Chief's observations of her on the ward illustrate Nurse Ratched, but the reader knows more about the castration of husband and son through the depiction of Chief's mother. It is through Mrs. Bromden that the government gains rights to the Indian land on which the dam is built.
Two white men and a woman come to speak to the Chief's father, but the woman realizes that the better approach is to speak first with Chief's white mother. Once Chief's mother convinces her husband to sell the land in order for her to return to civilization, both husband and son begin to lose their identities.
Chief relates that his father begins to "shrink" in size after taking his wife's last name as his own: You were born into a name, so okay, I'm born into a name. Father and son are forced to adopt the white person's name and lose all that Tee Ah Millatoona meaning the Pine-That-Stands-Tallest-on-the-Mountain symbolizes.

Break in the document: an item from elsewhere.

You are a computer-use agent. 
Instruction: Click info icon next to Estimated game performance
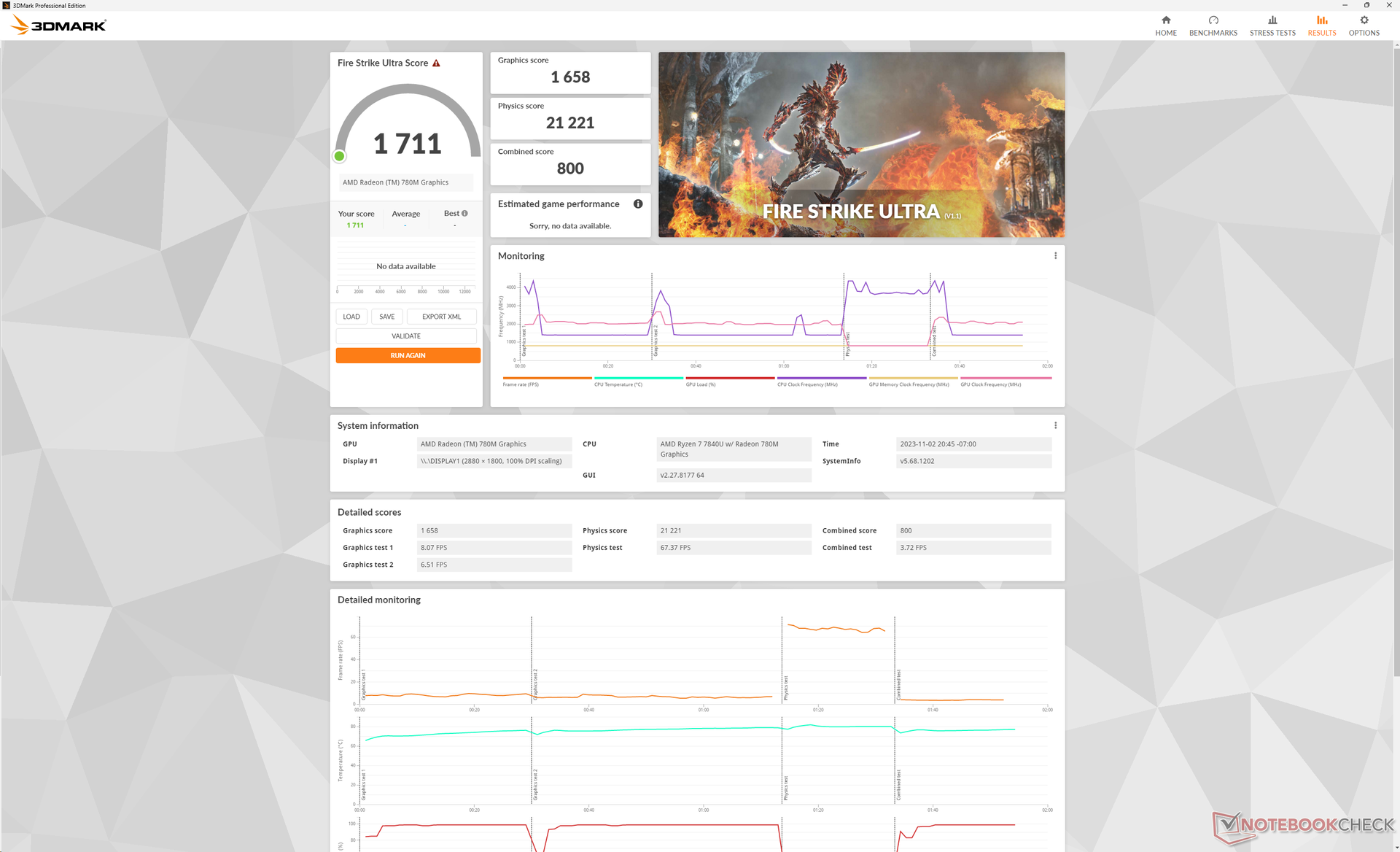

The result is the alcoholism and death of the father and the institutionalization of the son.Quotes from One Flew Over the Cuckoo's Nest about Gender.
Get quotes and explanations from every scene of the movie. - One Flew Over the Cuckoo's Nest by Ken Kesey One Flew Over the Cuckoo's Nest, written by Ken Kesey in , is a book about a lively con man that turns a mental institution upside down with his rambunctious antics and sporadic bouts with the head nurse.
Throughout the book, this man shows the others in the institution how to stand up for. The main theme that comes to mind when reading through criticism on Ken Kesey’s One Flew Over the Cuckoo’s Nest is oppression. In the novel, patients of the ward are subject to the routine, emotional manipulation, and overbearing power of the ward’s leader Nurse Ratched, and her employees.
These aspects of daily life on the. Critical Insights: One Flew Over the Cuckoo's Nest, by Ken Kesey. Essays in this volume include a survey of the novel's critical reception, a comparison of Cuckoo's Nest to The Grapes of Wrath, and an examination of themes such as race, gender roles, and early American humor.
How gender stereotypes in regard to control, are reversed in the novel One flew over the cuckoos nest by Ken Kesey. Visit coursework da in da fo da for da. A.P. English A 8/24/07 Reoccurring Gender issues in One Flew over the Cuckoo's Nest One of the major themes expressed in Ken Kesey's One Flew over the Cuckoo's Nest is gender role reversal.